Nic jednak nienawiści nie usprawiedliwia. Jest ona wynikiem błędu popełnianego przez nienawistników. Oni więc również powinni się nad sobą zastanowić, nie tylko ci, którzy się dali sprowokować. 


czwartek, 28 sierpnia 2025

Prawidłowość

 Media prawicowe grzmią, bo wskutek decyzji rządu dziesięć tysięcy katechetów może stracić pracę. Bardzo to przypomina argumentację górników, którzy się oburzają, że tracą zarobek, bo nabywcy nie chcą kupować ich drogiego węgla. 

To w średniowieczu uczelnie skupiały się na teologii, która tłumaczyła wszystkie wątpliwości. Inna nauka miała być niepotrzebna. Skutkiem tego u progu renesansu, kiedy inne uczelnie zwróciły się ku świeckim rozważaniom, Uniwersytet Jagielloński stracił większość żaków, którzy przenieśli się na zachodnie uczelnie.  Krakowska wszechnica uparła się bowiem przy tradycji.

W wyniku postępu zawsze niepotrzebni specjaliści tracili pracę. Kiedy po 1989 roku wyprowadzono ze szkół obowiązkową naukę języka rosyjskiego, poza szkołami znalazły się rzesze rusycystów. Pojawiło się za to mnóstwo etatów dla nauczycieli języków zachodnich.

Zawsze też koniec popularności jakiegoś zawodu był poprzedzony łatwością jego pozyskania. Nikt bowiem z egzaminatorów rusycystyki nie kwapił się w czasie komuny do kwestionowania kwalifikacji kogoś, kto swoim wyborem prezentował zainteresowanie kulturą wschodniego zaborcy, stale aktywnego w swym dziele.

Nie mogą więc katecheci utyskiwać na swój los. Był z góry wiadomy. Chcącemu zaś nie dzieje się krzywda.


środa, 27 sierpnia 2025

Zwrot

 Prezydent nie chce podnosić podatków i zablokował podwyższenie akcyzy na alkohol. Nade wszystko zaś ograniczył polską pomoc dla Ukraińców i Ukrainy.

Wszystko to w obliczu wojny, zagrażającej nam ze Wschodu. W rezultacie możemy zablokować Ukrainie możliwość korzystania z Internetu, stracić pracowników z Ukrainy. Ostatecznie z powodu zastoju gospodarczego będziemy musieli zrezygnować z rozdawnictwa, z którego korzystali przede wszystkim wyborcy PiS. A to rzekomo w ich interesie Karol Nawrocki wetował ustawy.
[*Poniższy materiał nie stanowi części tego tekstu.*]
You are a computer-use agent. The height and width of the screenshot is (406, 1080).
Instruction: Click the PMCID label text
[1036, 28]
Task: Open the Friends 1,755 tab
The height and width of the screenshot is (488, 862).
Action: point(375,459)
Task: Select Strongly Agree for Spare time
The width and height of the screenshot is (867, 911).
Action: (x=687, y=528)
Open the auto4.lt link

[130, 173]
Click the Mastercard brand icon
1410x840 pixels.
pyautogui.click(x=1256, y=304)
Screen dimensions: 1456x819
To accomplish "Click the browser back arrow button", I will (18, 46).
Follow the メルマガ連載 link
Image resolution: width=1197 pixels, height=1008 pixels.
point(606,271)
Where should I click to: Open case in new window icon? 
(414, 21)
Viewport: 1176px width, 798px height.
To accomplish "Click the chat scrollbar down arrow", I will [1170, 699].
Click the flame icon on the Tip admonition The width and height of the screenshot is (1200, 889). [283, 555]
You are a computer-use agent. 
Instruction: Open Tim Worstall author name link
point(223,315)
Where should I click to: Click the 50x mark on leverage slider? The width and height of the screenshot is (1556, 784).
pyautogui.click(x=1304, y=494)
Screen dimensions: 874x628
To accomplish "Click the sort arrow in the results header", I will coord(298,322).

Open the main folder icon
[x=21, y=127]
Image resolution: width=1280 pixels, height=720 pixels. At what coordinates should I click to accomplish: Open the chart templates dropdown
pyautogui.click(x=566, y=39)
Rzecz jest typowa dla logiki ekspertów od domorosłej polityki. Wiedzą wszystko i mówią, co wiedzą. Nie wiedząc, co mówią. Niektórzy mogą też robić, co wiedzą, że dobre. I wtedy zaczynają się schody.

Pierwej Prezes uczynił naszym prezydentem kogoś o mentalności maminsynka, któremu imponowały wyzwolone damy, takie wow, określające się też nickiem Leśne Ruchadełko. Mówił sam o sobie, że jest niezłomny i na potwierdzenie tego stroił miny w momentach, które jego zdaniem ich wymagały.

Teraz nam Kaczyński zafundował prezydenta, któremu najpewniej imponuje rozumienie dobra, prezentowanego przez autorytety również lubujące się w charakterystycznych pseudonimach. Oni zawsze wiedzą co jest dobre i nigdy nie mają wątpliwości.

Tacy są niezwykle skuteczni w inspirowaniu ogółu. Ich stanowczość pobudza otoczenie do przeciwdziałania skutkom ich poczynań. Ze zła, wynikającego z ich bezmyślności ostatecznie wyrasta dobro. Dowodzi tego ewolucja.

Rozleniwił nas czas pokoju i wzrostu, otrzymaliśmy więc bodziec. Nuże panowie politycy, czas odpoczynku się skończył.


wtorek, 26 sierpnia 2025

Populis

 Ci, którzy podejmują się wysiłku pracy. 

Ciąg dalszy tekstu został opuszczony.